__RECORDS FOR THE TASK__:
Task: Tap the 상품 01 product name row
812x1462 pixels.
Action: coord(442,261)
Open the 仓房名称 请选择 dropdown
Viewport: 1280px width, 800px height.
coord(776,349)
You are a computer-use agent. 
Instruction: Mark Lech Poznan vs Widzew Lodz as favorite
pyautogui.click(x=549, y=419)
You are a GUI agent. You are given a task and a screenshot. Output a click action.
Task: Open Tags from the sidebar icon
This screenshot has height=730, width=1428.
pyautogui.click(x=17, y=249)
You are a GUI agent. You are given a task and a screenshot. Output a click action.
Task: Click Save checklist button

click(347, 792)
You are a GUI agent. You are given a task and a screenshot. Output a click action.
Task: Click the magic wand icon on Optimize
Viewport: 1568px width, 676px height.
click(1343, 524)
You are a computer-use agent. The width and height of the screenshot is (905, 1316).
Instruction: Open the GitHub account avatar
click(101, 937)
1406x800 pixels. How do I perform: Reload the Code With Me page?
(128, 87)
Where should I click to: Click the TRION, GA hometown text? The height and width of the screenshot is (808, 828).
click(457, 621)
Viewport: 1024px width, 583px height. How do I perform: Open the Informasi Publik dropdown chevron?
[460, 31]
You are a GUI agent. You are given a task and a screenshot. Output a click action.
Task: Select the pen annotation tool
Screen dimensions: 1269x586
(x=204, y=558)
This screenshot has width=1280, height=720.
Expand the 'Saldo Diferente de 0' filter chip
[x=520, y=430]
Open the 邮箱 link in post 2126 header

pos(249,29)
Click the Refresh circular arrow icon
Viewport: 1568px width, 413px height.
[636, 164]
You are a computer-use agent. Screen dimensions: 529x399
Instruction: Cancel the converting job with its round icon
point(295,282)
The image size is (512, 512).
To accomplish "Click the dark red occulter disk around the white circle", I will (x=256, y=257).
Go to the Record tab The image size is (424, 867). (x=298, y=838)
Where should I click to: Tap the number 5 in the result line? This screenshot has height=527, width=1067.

__PROBLEM TO SOLVE__:
Could you give again, word for word, the line with "Task: Open Tags from the sidebar icon" and all lines after it through the end of the data? Leave out everything else.

__RESPONSE__:
Task: Open Tags from the sidebar icon
This screenshot has height=730, width=1428.
pyautogui.click(x=17, y=249)
You are a GUI agent. You are given a task and a screenshot. Output a click action.
Task: Click Save checklist button

click(347, 792)
You are a GUI agent. You are given a task and a screenshot. Output a click action.
Task: Click the magic wand icon on Optimize
Viewport: 1568px width, 676px height.
click(1343, 524)
You are a computer-use agent. The width and height of the screenshot is (905, 1316).
Instruction: Open the GitHub account avatar
click(101, 937)
1406x800 pixels. How do I perform: Reload the Code With Me page?
(128, 87)
Where should I click to: Click the TRION, GA hometown text? The height and width of the screenshot is (808, 828).
click(457, 621)
Viewport: 1024px width, 583px height. How do I perform: Open the Informasi Publik dropdown chevron?
[460, 31]
You are a GUI agent. You are given a task and a screenshot. Output a click action.
Task: Select the pen annotation tool
Screen dimensions: 1269x586
(x=204, y=558)
This screenshot has width=1280, height=720.
Expand the 'Saldo Diferente de 0' filter chip
[x=520, y=430]
Open the 邮箱 link in post 2126 header

pos(249,29)
Click the Refresh circular arrow icon
Viewport: 1568px width, 413px height.
[636, 164]
You are a computer-use agent. Screen dimensions: 529x399
Instruction: Cancel the converting job with its round icon
point(295,282)
The image size is (512, 512).
To accomplish "Click the dark red occulter disk around the white circle", I will (x=256, y=257).
Go to the Record tab The image size is (424, 867). (x=298, y=838)
Where should I click to: Tap the number 5 in the result line? This screenshot has height=527, width=1067.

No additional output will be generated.